May 30th, 2024

Fisheries Department warns boaters against disturbing orphan B.C. killer whale calf

By The Canadian Press on May 3, 2024.

The Fisheries Department says its monitoring and patrolling ocean waters off northwest Vancouver Island to ensure boat traffic doesn't interfere with an orphan killer whale calf's ability to reunite with its extended family. A two-year-old female orca calf, named kwiisahi?is, or Brave Little Hunter, by the Ehattesaht First Nation, is spotted at the Little Espinosa Inlet near Zeballos, B.C., Friday, April 19, 2024. THE CANADIAN PRESS/Chad Hipolito

ZEBALLOS, B.C. – The Fisheries Department says its monitoring and patrolling ocean waters off northwest Vancouver Island to ensure boat traffic doesn’t interfere with an orphan killer whale calf’s ability to reunite with her extended family.

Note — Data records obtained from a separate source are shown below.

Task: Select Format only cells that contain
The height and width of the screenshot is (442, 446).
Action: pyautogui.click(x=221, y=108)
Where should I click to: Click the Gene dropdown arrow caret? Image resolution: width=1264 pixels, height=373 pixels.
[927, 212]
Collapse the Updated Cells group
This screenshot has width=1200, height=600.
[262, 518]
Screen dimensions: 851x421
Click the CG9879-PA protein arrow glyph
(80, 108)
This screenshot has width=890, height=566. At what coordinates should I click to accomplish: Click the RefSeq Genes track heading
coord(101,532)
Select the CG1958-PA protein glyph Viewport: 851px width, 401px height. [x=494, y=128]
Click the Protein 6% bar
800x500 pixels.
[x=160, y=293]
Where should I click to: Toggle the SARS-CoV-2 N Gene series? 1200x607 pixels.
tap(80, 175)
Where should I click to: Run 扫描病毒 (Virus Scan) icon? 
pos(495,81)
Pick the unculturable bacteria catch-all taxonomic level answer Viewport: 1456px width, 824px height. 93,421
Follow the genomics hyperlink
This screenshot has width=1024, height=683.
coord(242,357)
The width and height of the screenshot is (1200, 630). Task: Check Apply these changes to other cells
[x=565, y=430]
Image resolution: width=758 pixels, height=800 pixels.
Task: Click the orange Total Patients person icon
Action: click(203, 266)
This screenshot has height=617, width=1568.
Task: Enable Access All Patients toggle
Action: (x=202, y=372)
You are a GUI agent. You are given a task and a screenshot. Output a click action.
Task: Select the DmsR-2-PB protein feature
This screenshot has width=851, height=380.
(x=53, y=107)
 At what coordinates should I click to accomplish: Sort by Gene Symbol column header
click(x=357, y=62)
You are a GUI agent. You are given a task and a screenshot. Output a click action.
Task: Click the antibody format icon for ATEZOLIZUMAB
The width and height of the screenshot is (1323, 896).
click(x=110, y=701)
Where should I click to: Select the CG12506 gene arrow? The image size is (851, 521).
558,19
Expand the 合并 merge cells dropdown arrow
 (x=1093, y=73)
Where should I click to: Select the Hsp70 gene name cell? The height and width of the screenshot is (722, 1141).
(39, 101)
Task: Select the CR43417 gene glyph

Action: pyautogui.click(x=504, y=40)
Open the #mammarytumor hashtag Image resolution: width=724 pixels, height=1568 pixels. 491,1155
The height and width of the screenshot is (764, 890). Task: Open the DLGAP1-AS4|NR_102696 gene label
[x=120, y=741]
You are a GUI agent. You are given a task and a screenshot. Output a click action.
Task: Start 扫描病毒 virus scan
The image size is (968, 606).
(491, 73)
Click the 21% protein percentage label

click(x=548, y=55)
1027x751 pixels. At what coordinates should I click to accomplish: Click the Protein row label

The Fisheries Department says in a statement it will be monitoring the location of the young female orca as she searches for her family in ocean waters near Zeballos, B.C., located more than 450 kilometres northwest of Victoria.

The killer whale calf, named kwiisahi?is or Brave Little Hunter by the area’s Ehattesaht First Nation, left a remote tidal lagoon for the ocean last Friday where she had been trapped since March 23 after her pregnant mother became stranded on a rocky beach at low tide and died.

The Fisheries Department says kwiisah?is’s chances of meeting up with members of a transient pod of Bigg’s killer whales, of which she is related, are good, but she should not be further habituated to people or boats.

The last sighting of Bigg’s killer whales from her pod was more than three weeks ago in waters south of Zeballos near Ucluelet, B.C.

The Fisheries Department says disturbing marine mammals is prohibited under the Marine Mammal Regulations and could result in fines of up to $100,000.